1. 防火牆收到數據包后,解封以太網幀頭部,提取目的MAC地址,查看目的MAC地址是不是自己本身的MAC地址。
2. 如果不是自己的MAC地址則丟棄。
3. 如果是自己的MAC地址,上傳到上層解析,解析IP層。
4. 假設是自己的MAC地址,解析IP層,提取目的IP地址,判斷目的IP地址是不是指向本機,
5. 如果是指向本機,則上傳到上層,有上層解析
6. 如果不是指向自己而是轉發,則去查路由表,匹配出接口。
7. 假設數據包是轉發,則根據路由的最長匹配原則,匹配路由表,找到出接口。
8. 如果匹配的路由是直連路由(與路由器直接連接,中間沒有其他設備)則使用目的地址查ARP表。

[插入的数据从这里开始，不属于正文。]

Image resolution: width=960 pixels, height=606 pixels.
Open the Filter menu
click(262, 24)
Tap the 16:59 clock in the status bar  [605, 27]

9. 如果匹配的路由不是直連路由則使用下一跳的IP地址查ARP表。
10. 假設數據包不是直連路由,去ARP表中查下一跳的IP地址對應的MAC地址。
11. 如果查到了下一跳的IP地址對應的MAC地址,則把MAC地址封裝到幀的目的MAC中,然后封裝物理層發送出去
12. 如果沒查到就發ARP請求,查找IP地址對應的MAC地址
13. 假設沒有查到下一跳的IP地址對應的MAC地址,發送ARP請求報文獲取IP對應的MAC地址。
14. 發送ARP請求后,如果沒收到ARP響應則丟棄數據包。
15. 發送ARP請求后,如果收到ARP響應,提取ARP響應中的源MAC地址存放到ARP表中形成映射關系。
16. 假設收到的ARP響應,把下一跳的MAC地址放到目的MAC地址中,封裝,發送。
PS:數據包經過防火牆轉發時,在不做任何策略的情況下,只有目的MAC地址會發生變化。